5.5 Pour ce qui est de la recevabilité de la plainte de M. Tarawa au sujet
des possibilités de recours, il est affirmé qu'il n'est devenu possible
de faire de nouveau appel qu'après la récente décision de la Cour d'appel
dans l'affaire R. c. Smith, (21) c'est-à-dire après
la présentation de la communication. Quoi qu'il en soit, une telle démarche
serait vaine dès lors qu'un récent recours contre une mesure d'internement
préventif présenté dans une autre affaire a été rejeté. (22)
5.6 Pour ce qui est de l'application, dans le cas de M. Rameka, d'une peine
de durée déterminée assortie d'une mesure d'internement préventif, l'auteur
rejette l'argument de l'État partie selon lequel l'objection formulée au
sujet de cette pratique ne repose sur aucun fondement. Il se réfère, par
analogie, à la pratique pénale anglaise selon laquelle il est abusif d'imposer
une peine de durée déterminée en même temps qu'une peine de réclusion à
perpétuité.
Délibérations du Comité
Examen de la recevabilité
6.1 Avant d'examiner une plainte soumise dans une communication, le Comité
des droits de l'homme doit, conformément à l'article 87 de son Règlement
intérieur, déterminer si la communication est recevable en vertu du Protocole
facultatif se rapportant au Pacte.

ENREGISTREMENTS:

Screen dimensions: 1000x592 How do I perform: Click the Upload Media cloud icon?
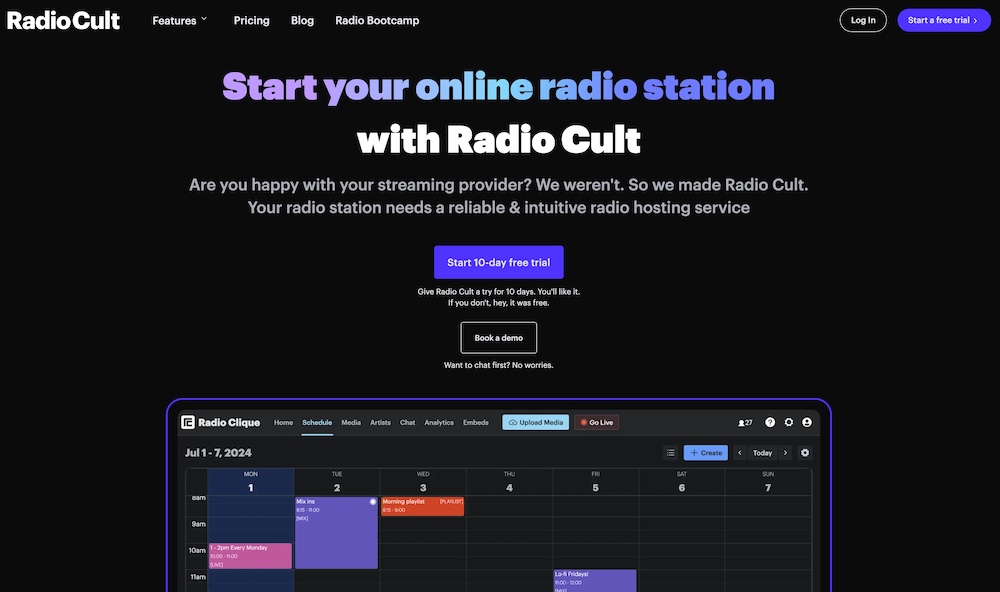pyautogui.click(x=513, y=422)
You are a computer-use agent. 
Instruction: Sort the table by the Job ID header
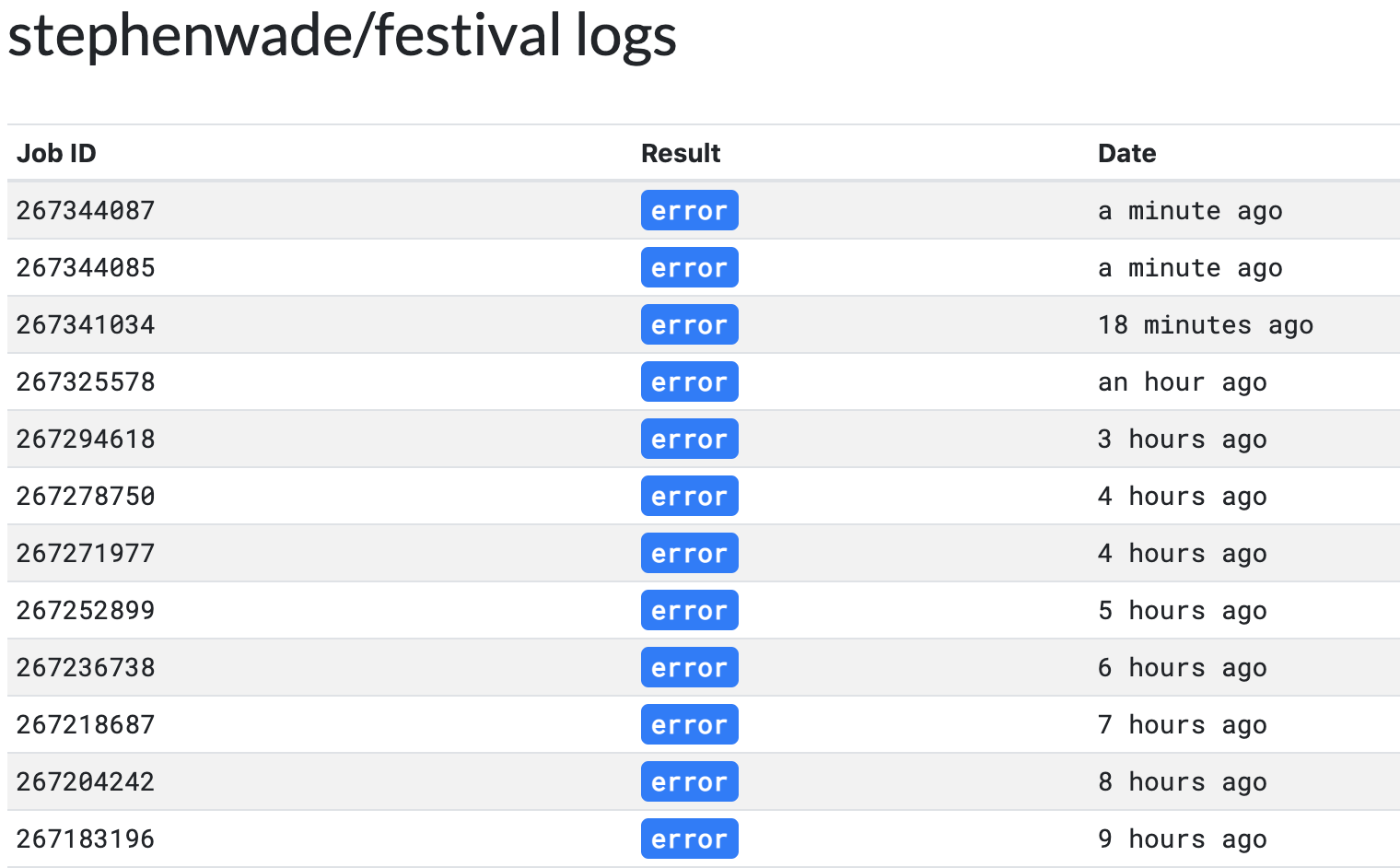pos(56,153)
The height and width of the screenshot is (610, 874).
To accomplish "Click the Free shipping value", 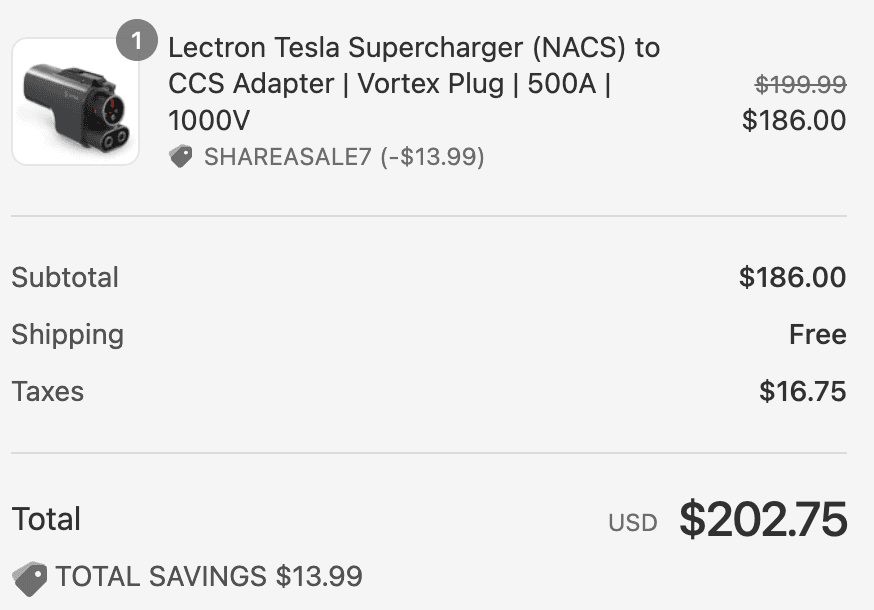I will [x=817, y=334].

À FAIRE:
D'après l'extrait à lire, veuillez indiquer quel article de son Règlement intérieur oblige le Comité des droits de l'homme à déterminer si une communication est recevable.

RÉSULTAT DE L'EXERCICE:
L'article 87.